Software-as-a-Service (SaaS) products have become a staple of modern business. In fact, you'd be hard pressed to find an organization that doesn't rely on at least one SaaS platform as a core part of their business.
However, SaaS agreements differ significantly from traditional software sales agreements. Unlike software installed locally on office computers, SaaS platforms exist in the cloud and require an on-going subscription for customers to maintain access.
That represents a major change in how SaaS agreements are structured.
Whether you're a SaaS vendor bringing a product to market, or a business evaluating a new platform, understanding how Software-as-a-Service contracts work can help you enter into stronger agreements and minimize potential disputes.
What is a SaaS Agreement?
SaaS is a business model that delivers a software product to customers over the internet, on a subscription basis. Instead of owning the software outright, a SaaS licensing agreement defines how a customer accesses the software, their payment terms, how data is stored and controlled, along with other key provisions.
That is a big departure from the way traditional software sales agreements worked.
In the old software licensing models, a business would purchase a perpetual license to install and use the software on its own machines. They might pay for a specific number of “seats”, or licenses, for their employees to be able to access the software, but they essentially owned the software with a single purchase.
SaaS software license agreements turn that model completely around. Because the software is sold as a “service”, users only maintain access as long as the organization continues to pay for it each month.
The SaaS platform itself is hosted, maintained, and delivered by the vendor, using cloud-based technologies. The customer does not have to physically install the software or run updates. The platform can typically be accessed on any authorized machine, and updates are handled by the vendors themselves.
Because of that, SaaS agreements must work as both licensing agreements and service agreements.
For both vendors and customers, a well structured SaaS agreement is the foundation for a long-term working relationship between the two parties.
Key Features of Effective SaaS Contracts
No matter what industry you operate in, there are a few universal features of effective SaaS contracts that every organization should understand.
1. Service Level Agreements
The Service Level Agreement (SLA) is the cornerstone of a software-as-a-service contract. It defines the minimum level of performance that vendors must meet. A common metric is uptime guarantees, for example, 99.99% availability. SLAs also put in place other performance metrics, and procedures for handling service disruptions.
SLAs set clear expectations for both vendors and clients. The language used should clearly state what the standards for performance are, and what the available remedies are if service fails to meet the standards.
2. License and Usage Rights
SaaS licensing agreements should include specific terms for how the customer is allowed to use the software. The number of seats allowed and limitations on data storage need to be specifically defined in the agreement. Things the customer should not do, such as resell or reverse engineer the software, must also be defined in writing.
If usage rights are vague, problems are more likely to show up later. By clearly defining what is accepted usage and what is not, you can avoid a lot of headaches later.
3. Data Ownership and Security
Data ownership should be explicitly covered in the SaaS licensing agreement. A great deal of sensitive and proprietary data will be held by the vendor in the cloud. Clear policies for who owns the data, as well as how it will be kept private and secure are essential. Not only for operational trust with clients, but for compliance with data privacy regulations like HIPAA, CCPA and GDPR.

**Direction:**
Write the next part of the article on SaaS agreements, picking up right after its section on data ownership and security.

**Data records:**
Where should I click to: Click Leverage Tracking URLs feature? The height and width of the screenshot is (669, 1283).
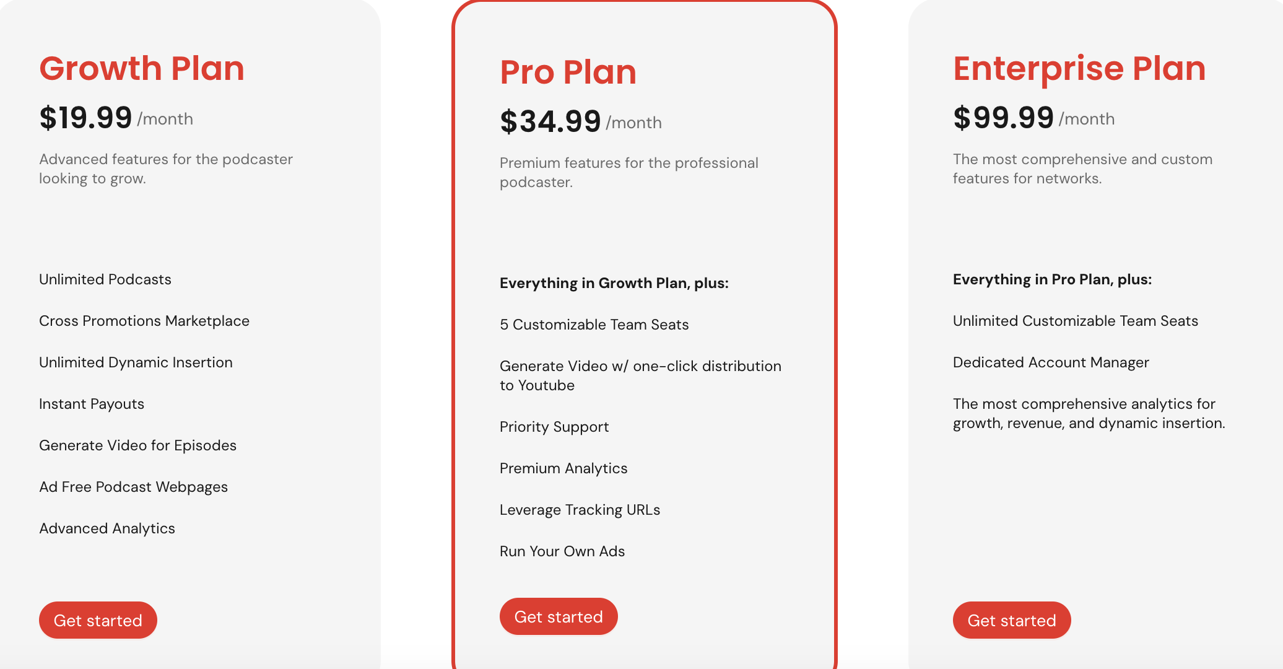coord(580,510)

==

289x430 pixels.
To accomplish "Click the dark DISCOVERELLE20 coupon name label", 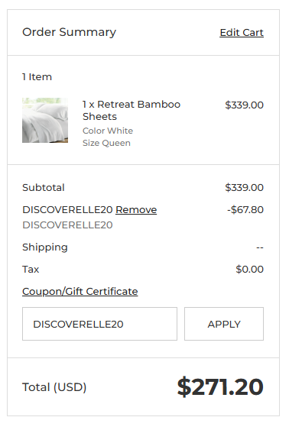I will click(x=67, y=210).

**Response for this exercise:**
4. Pricing Model and Payment Terms
Because SaaS is subscription-based, the agreement creates an ongoing relationship between the vendor and customer. Both parties should clearly understand the financial obligations of the agreement. The contract should specify the monthly subscription fee, the billing cycle (monthly, annually, or other), auto-renewal terms, upgrade and downgrade options, and any additional fees that may be applied (overage charges, premium support, etc).
Some vendors include a software sales commission agreement that is often connected to the payment terms. The terms of any commissions should be specified in the agreement.
5. Termination Clauses
A SaaS agreement should outline the duration of the contract, including auto-renewal terms. Vendors often use auto-renewal terms as a way of securing predictable recurring revenue, but customers should have a way to opt out with notice.
There should also be mechanisms for termination, such as unauthorized usage, or insolvency. Vendors should define accepted usage as well as unauthorized conduct that can result in termination of the agreement.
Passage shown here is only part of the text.